= Try it =
Every line in the data below from the one containing "Réseau (1105, 83)" down to the one containing "Contact (1192, 83)", both included, must be retyped exactly; no other line is to appear.

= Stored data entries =
=== Begin Enclosure ===

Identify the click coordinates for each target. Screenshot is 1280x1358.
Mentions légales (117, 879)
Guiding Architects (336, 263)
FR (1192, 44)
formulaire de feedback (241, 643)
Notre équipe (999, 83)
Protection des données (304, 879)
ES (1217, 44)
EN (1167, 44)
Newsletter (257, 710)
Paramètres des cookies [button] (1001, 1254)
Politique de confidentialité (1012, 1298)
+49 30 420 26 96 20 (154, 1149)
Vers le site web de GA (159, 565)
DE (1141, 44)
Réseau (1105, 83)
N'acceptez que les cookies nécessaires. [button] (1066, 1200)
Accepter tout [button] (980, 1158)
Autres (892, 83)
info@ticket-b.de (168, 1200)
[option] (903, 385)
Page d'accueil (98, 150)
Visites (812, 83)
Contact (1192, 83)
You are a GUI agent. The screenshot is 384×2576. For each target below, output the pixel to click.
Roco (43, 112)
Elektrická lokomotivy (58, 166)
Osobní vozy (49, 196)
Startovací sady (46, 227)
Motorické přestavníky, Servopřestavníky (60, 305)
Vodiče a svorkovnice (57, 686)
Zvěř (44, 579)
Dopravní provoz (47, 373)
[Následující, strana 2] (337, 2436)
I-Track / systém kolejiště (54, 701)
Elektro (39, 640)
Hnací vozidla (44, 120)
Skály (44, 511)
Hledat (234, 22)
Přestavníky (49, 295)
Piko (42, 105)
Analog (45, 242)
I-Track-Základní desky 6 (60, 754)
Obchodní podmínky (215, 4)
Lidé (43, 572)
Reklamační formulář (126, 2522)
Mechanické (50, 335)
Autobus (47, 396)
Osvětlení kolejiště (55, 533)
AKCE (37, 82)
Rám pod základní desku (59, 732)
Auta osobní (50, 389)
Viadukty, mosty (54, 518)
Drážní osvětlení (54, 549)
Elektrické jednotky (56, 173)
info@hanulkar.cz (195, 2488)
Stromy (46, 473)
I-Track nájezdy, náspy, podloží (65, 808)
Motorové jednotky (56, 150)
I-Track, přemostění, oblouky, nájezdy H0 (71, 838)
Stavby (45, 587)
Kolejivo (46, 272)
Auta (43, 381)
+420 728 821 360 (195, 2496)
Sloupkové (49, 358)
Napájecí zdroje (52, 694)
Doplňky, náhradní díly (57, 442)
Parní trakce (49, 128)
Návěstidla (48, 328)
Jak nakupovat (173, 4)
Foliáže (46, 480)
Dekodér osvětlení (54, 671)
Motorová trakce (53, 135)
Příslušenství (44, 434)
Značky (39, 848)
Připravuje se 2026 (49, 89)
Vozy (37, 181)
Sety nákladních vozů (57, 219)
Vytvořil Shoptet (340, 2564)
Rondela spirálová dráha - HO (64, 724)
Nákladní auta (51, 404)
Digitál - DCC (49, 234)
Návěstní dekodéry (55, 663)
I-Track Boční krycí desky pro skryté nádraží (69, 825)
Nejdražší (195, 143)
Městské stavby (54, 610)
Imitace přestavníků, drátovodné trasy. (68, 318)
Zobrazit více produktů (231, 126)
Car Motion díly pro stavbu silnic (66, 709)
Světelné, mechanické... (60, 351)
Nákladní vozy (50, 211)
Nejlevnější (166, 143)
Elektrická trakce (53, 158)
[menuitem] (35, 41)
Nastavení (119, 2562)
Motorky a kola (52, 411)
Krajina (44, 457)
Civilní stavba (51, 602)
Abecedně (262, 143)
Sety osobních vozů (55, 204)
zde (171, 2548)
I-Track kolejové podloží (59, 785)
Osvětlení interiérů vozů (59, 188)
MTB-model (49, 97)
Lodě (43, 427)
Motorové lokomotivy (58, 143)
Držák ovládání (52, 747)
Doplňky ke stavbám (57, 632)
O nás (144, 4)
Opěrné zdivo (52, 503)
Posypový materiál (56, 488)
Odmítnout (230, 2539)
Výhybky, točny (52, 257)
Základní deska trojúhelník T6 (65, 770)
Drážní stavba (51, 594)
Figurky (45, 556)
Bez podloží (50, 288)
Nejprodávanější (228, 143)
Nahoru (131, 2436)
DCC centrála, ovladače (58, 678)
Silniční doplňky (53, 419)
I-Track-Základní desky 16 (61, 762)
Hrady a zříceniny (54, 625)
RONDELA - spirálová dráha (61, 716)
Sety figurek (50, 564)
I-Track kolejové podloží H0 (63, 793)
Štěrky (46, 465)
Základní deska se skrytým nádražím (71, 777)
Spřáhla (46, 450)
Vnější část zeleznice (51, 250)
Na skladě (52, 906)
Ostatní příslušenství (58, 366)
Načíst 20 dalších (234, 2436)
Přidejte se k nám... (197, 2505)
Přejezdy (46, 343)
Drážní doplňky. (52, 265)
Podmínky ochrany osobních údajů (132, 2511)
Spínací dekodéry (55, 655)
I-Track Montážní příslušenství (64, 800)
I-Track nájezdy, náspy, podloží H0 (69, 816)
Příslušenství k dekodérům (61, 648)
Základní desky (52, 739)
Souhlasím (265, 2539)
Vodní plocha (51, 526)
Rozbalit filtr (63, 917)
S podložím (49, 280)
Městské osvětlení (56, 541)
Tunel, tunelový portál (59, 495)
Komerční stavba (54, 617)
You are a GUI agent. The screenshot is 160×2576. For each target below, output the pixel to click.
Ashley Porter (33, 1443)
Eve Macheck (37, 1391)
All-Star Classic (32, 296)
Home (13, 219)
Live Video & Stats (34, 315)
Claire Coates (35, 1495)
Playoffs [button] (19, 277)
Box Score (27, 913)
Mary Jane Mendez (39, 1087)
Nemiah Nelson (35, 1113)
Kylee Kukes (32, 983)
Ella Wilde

=== End Enclosure ===

= Completed exercise =
Réseau (1105, 83)
N'acceptez que les cookies nécessaires. [button] (1066, 1200)
Accepter tout [button] (980, 1158)
Autres (892, 83)
info@ticket-b.de (168, 1200)
[option] (903, 385)
Page d'accueil (98, 150)
Visites (812, 83)
Contact (1192, 83)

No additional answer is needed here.